26 thoughts on “Old Havana Building Collapse Kills Four

  • July 26, 2015 at 8:48 am

    “Cuba would have to sacrifice something precious that they have carefully retained for a long time, I’m sure” Cuba has nothing more to sacrifice, there is not freedom, or independence anymore. What are you talking about? Are you retarded? Four precious lives are gone, what else are you asking for? With friends like you and don’t need enemies.

  • July 22, 2015 at 5:15 am

    A good idea but I bet there would be unfavourable ‘conditions’ attached to such a scheme. Cuba would have to sacrifice something precious that they have carefully retained for a long time, I’m sure.
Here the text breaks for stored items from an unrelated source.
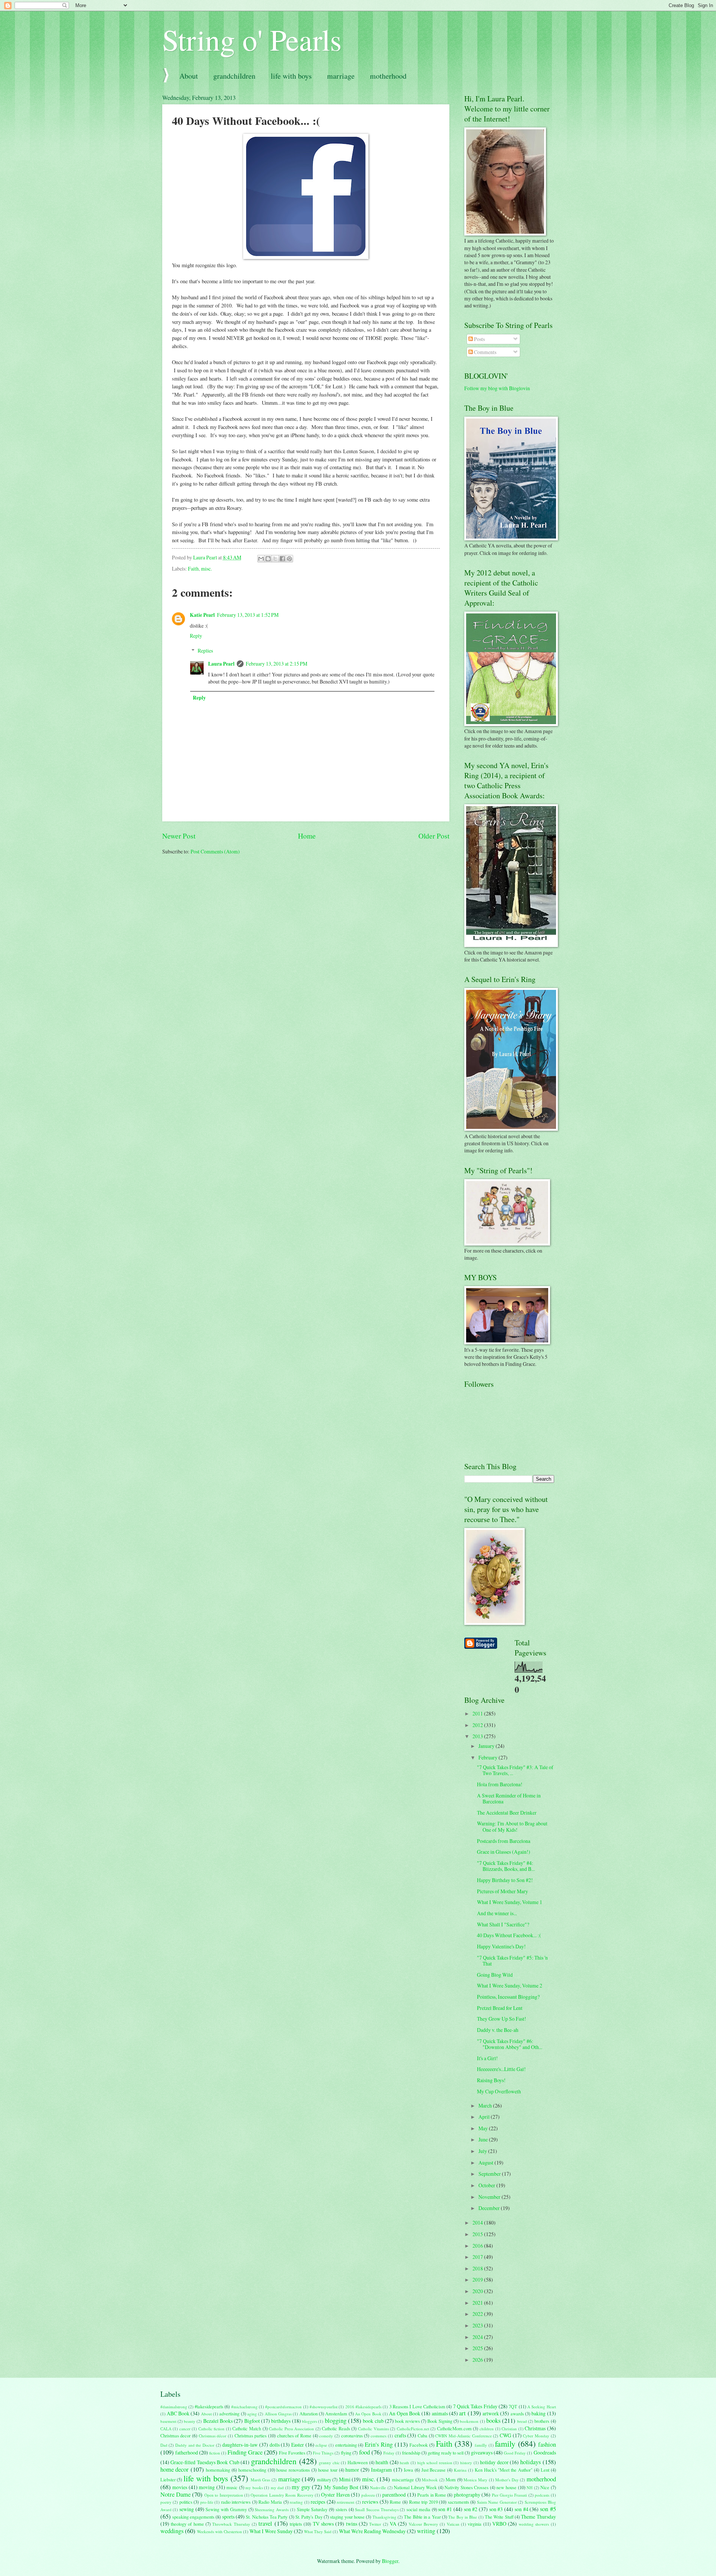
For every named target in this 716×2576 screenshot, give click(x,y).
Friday (389, 2453)
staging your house (347, 2517)
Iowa (408, 2470)
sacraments (458, 2502)
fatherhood (186, 2452)
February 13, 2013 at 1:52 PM (248, 614)
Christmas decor (175, 2435)
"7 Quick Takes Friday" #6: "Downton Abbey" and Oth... (509, 2044)
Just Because (433, 2470)
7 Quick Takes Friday (475, 2406)
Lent (545, 2470)
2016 (478, 2245)
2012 (478, 1725)
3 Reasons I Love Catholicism (417, 2406)
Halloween (358, 2462)
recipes (318, 2501)
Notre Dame (175, 2494)
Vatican (453, 2524)
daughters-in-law (240, 2444)
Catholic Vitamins (373, 2428)
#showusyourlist (323, 2406)
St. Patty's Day (309, 2517)
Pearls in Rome (431, 2495)
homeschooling (252, 2470)
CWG (505, 2435)
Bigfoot (252, 2420)
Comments (484, 352)
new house (506, 2487)
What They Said (318, 2531)
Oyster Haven (335, 2494)
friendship (411, 2453)
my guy (301, 2487)
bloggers (309, 2421)
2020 (478, 2291)
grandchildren (234, 76)
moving (207, 2487)
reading (296, 2502)
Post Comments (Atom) (215, 851)
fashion (547, 2444)
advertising (229, 2413)
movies (179, 2487)
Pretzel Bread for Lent (499, 2007)
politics (185, 2502)
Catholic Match (246, 2428)
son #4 (521, 2509)
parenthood (394, 2494)
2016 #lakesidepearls (363, 2406)
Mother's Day (507, 2479)
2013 (478, 1736)
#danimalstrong (173, 2406)
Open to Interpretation (223, 2495)
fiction (214, 2453)
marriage (341, 76)
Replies (205, 650)
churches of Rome (294, 2435)
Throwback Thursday (231, 2524)
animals (440, 2413)
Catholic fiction (211, 2428)
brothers (541, 2421)
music (232, 2487)
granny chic (329, 2462)
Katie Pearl (202, 615)
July (483, 2150)
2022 (478, 2313)
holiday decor (494, 2462)
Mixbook (430, 2479)
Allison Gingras (278, 2413)
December (489, 2208)
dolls (275, 2444)
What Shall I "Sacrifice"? (503, 1924)
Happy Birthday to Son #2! (505, 1880)
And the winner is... (497, 1913)
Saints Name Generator (497, 2502)
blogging (335, 2420)
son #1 (445, 2509)
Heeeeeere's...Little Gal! (501, 2069)
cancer (185, 2428)
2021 (478, 2302)
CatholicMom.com (454, 2428)
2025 (478, 2348)
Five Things (323, 2453)
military (324, 2479)
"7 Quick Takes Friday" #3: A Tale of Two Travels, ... (515, 1770)
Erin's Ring (379, 2444)
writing (426, 2531)
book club (373, 2420)
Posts (479, 338)
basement (168, 2421)
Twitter (375, 2524)
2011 (478, 1713)
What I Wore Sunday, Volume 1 (509, 1902)
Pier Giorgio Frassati (509, 2495)
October (487, 2185)
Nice (544, 2487)
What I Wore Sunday (271, 2531)
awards (517, 2413)
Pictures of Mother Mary (502, 1891)
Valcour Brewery (423, 2524)
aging (252, 2413)
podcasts (542, 2495)
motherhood (388, 76)
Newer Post (178, 835)
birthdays (281, 2420)
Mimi (345, 2479)
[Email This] (261, 558)
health (382, 2462)
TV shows (323, 2523)
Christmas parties (251, 2435)
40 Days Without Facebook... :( (509, 1935)
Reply (196, 635)
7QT (513, 2406)
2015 (478, 2234)
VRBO (499, 2523)
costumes (378, 2435)
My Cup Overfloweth (499, 2091)
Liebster (168, 2479)
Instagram (381, 2469)
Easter (297, 2444)
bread (522, 2421)
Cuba (422, 2435)
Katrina (460, 2470)
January (487, 1745)
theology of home (187, 2524)
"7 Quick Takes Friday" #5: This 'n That (512, 1960)
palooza (368, 2495)
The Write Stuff (499, 2517)
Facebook (418, 2445)
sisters (341, 2509)
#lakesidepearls (209, 2406)
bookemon (469, 2421)
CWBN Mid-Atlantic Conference (463, 2435)
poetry (166, 2502)
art (462, 2413)
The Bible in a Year (422, 2517)
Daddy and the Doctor (194, 2445)
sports (228, 2516)
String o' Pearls (252, 39)
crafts (400, 2435)
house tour (327, 2470)
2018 (478, 2268)
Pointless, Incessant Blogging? (508, 1996)
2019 (478, 2279)
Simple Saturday (312, 2509)
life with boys (291, 76)
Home (307, 835)
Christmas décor (213, 2435)
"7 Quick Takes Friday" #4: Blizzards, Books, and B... (506, 1866)
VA (393, 2523)
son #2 (471, 2509)
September (490, 2173)
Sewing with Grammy (225, 2509)
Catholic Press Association (291, 2428)
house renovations (293, 2470)
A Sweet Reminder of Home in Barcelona (509, 1798)
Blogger (390, 2560)
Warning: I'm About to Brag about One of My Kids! (512, 1826)
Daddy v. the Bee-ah (497, 2029)
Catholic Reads (336, 2428)
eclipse (321, 2445)
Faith (193, 568)
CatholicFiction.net (413, 2428)
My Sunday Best (341, 2487)
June (483, 2139)
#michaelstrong (244, 2406)
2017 (478, 2256)
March (485, 2105)
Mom (451, 2479)
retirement (345, 2502)
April (484, 2116)
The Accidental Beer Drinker (507, 1812)
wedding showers (534, 2524)
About (188, 76)
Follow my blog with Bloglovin (497, 388)
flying (346, 2453)
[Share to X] (275, 558)
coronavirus (352, 2435)
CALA (166, 2428)
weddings (171, 2531)
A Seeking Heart (541, 2406)
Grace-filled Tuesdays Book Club (204, 2462)
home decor (174, 2469)
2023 (478, 2325)
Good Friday (515, 2453)
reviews (370, 2501)
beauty (189, 2421)
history (466, 2462)
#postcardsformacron (283, 2406)
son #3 (496, 2509)
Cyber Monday (536, 2435)
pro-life (206, 2502)
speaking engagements (193, 2517)
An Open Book (368, 2413)
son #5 (548, 2509)
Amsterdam (336, 2413)
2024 (478, 2336)
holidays (530, 2462)
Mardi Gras (260, 2479)
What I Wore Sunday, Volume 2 (509, 1985)
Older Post (433, 835)
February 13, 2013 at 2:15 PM (276, 663)
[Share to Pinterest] (289, 558)
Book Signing (439, 2421)
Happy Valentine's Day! (501, 1946)
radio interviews (236, 2502)
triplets (296, 2524)
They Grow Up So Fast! (501, 2018)
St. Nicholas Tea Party (267, 2517)
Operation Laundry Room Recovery (282, 2495)
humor (352, 2469)
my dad (277, 2487)
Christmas (535, 2428)
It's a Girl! (487, 2058)
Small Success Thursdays (376, 2509)
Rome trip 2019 (423, 2502)
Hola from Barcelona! (499, 1784)
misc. (206, 568)
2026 (478, 2359)
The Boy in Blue (462, 2517)
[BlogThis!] (268, 558)
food (364, 2452)
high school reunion (434, 2462)
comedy (326, 2435)
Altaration (308, 2413)
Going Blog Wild (495, 1974)
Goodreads (545, 2452)
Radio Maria (270, 2502)
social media (418, 2509)
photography (467, 2494)
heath (404, 2462)
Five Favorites (292, 2453)
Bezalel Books (218, 2420)
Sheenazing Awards (272, 2509)
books (493, 2420)
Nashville (378, 2487)
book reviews (407, 2421)
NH (530, 2487)
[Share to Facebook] (282, 558)
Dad (163, 2445)
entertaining (346, 2445)
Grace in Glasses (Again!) (503, 1851)
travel (265, 2523)
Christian (509, 2428)
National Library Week (415, 2487)
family (505, 2443)
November (490, 2196)
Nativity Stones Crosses (467, 2487)
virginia (474, 2524)
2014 (478, 2222)
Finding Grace (245, 2452)
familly (481, 2445)
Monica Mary (475, 2479)
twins (351, 2523)
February (488, 1757)
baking (538, 2413)
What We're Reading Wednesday (372, 2531)
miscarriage (403, 2479)
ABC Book (178, 2413)
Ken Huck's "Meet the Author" (504, 2470)
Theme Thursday (538, 2516)
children (487, 2428)
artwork (491, 2413)
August (486, 2162)
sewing (186, 2509)
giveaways (482, 2452)
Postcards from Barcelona (503, 1840)
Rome (395, 2502)
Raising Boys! (491, 2080)
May (483, 2128)
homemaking (218, 2470)
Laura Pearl (221, 663)
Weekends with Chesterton (219, 2531)
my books (254, 2487)
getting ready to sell (446, 2453)
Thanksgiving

  • July 20, 2015 at 1:29 pm

    I keep hearing that the Cuban government has no money, but now that Cuba and the US have re-established diplomatic relations, Cuba should hire some fundraisers or lobbyists to find non-profit charitable organizations in the U.S. of which there are thousands to help bring the tools and building materials to rebuild Old Havana under the auspices of charity or aid (in order to circumvent the embargo restrictions). The generosity of Americans is truly amazing. While I was visiting Cuba in 2013, someone told me that a wealthy U.S. family was financing the refurbishment of the Colon Cemetery (I did not confirm this). There are ways to fund these programs without having to give away anything in return other than gratitude.

  • July 19, 2015 at 7:25 pm

    The problem is that the Cuban government is broke. Any work that’s been done has used UNESCO funds.

  • July 19, 2015 at 7:54 am

    An urban renewal program should be implemented starting with Old Havana. The government has been able to do it with the historical sites, but give the people a chance to own their own apartments or buildings and the tools and building materials to help them renovate, and they will supply the labor. The state has been unable or unwilling to help out and this needs to change. They can do it going from block to block and neighborhood to neighborhood.

  • July 18, 2015 at 2:35 pm

    $20 to $30 dollars a month average wage only goes so far.

  • July 18, 2015 at 2:18 pm

    This deterioration reminds me of what I saw when I used to visit the GDR from West Berlin, and the thousands of photos that I’ve seen during the era of when the communists were ruling Europe behind the Iron Curtain. Communism is a rot that can’t sustain itself and it won’t in Cuba either.

  • July 18, 2015 at 12:57 pm

    UNESCO funding enables the 1928 capital building to be re-furbished (UNESCO gets its money from the so-called “foreign troublemakers) and the Mariel Port project was funded by Brazil approved by Lulu. It is UNESCO money that restored old Havana and similarly Trinidad and now Cienfuegos. The “decent people” who provide this funding can be ascertained by a little search on the web – so go to it and do please report back.
    Where I happen to agree with you is that the purpose of the embargo was to endeavor to remove the Castros and their newly declared Communist form of government. If the Castros had gone, the embargo would have gone with them. They having power and control chose to remain and the Cuban people have suffered the consequences.
    “I do not seek power and I will not accept it.”